Yet Beal turns respectful again when he encounters the awesome piety of Bill Rice's Cross Garden outside Prattville, Ala. It consists of thousands of makeshift wooden crosses strewn across 11 acres, interspersed with rusting appliances, other junk and placards proclaiming urgent -- if ungrammatical -- messages, such as "IN HELL FROM SEX SEX" and "RICH MAN IN HELL REPENT".

Like Greene, house painter Rice received visions in 1977 that told him to warn passersby of impending judgment and God's remedy. He began by planting three crosses in the front yard, dreading what the neighbors would think. One cross just led to another.

"You don't take it in. It takes you in," Beal marvels.

The Rice extravaganza is an example of what aesthetes call "outsider art," folk works by self-taught visionaries. A far better-known practitioner was the late evangelist-handyman Howard Finster, whose weather-beaten Paradise Gardens outdoor gallery at Summerville, Ga., is also toured by Beal.

After completing the book, Beal came upon an obscure artist right where he lives. Albert Wagner, 82, has filled his Cleveland home with his own distinctive paintings, which blend Pentecostalism with Egyptian and African themes. Wagner leads small worship services down in the basement.
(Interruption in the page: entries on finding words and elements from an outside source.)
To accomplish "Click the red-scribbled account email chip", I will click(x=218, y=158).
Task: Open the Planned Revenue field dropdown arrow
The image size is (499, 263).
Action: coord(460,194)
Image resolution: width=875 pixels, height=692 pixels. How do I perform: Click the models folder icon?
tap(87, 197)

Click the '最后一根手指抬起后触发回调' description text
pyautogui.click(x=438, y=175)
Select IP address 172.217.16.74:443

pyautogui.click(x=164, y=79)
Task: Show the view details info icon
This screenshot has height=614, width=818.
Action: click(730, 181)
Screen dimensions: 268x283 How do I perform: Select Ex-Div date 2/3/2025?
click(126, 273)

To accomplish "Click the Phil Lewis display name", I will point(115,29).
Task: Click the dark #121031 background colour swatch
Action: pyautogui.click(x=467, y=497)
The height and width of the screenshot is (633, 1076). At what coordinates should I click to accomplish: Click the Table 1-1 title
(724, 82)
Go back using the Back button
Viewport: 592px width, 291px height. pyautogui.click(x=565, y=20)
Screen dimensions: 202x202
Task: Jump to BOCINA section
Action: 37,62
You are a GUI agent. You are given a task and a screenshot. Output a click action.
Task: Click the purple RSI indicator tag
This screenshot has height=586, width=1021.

Kirkus Reviews called the book condescending of its subjects, but Beal said that's not the case. He is struck that Wagner and the others he has encountered need to express "a radical, private experience in such a public, spectacular way."

Beal's Unitarian publisher calls the author an atheist, but he depicts himself as an ambivalent quester. He was raised in Alaska by Presbyterian parents who were leaders in the evangelical Young Life organization. He met his wife Clover, who was raised Pentecostal, at evangelical Seattle Pacific University, when both were drifting from the faith of their youth.

Today, Clover is pastor of the liberal Forest Hill Presbyterian Church in Cleveland Heights, and Timothy sometimes helps out teaching Sunday School.

Reflecting on his travels, Beal says that people like himself who forsake evangelicalism "don't tend to revisit that particular culture or theological tradition with much sympathy." Yet he had to recapture some of the old warmth to understand what he was observing.

It hasn't been unusual for Beal to investigate the far margins of faith.

He teaches a course on "religion and horror" and has written a book titled "Religion and Its Monsters." His original drive past the Frostburg ark occurred after a research trip to the Library of Congress, where he was looking into the use of the Bible by white supremacists.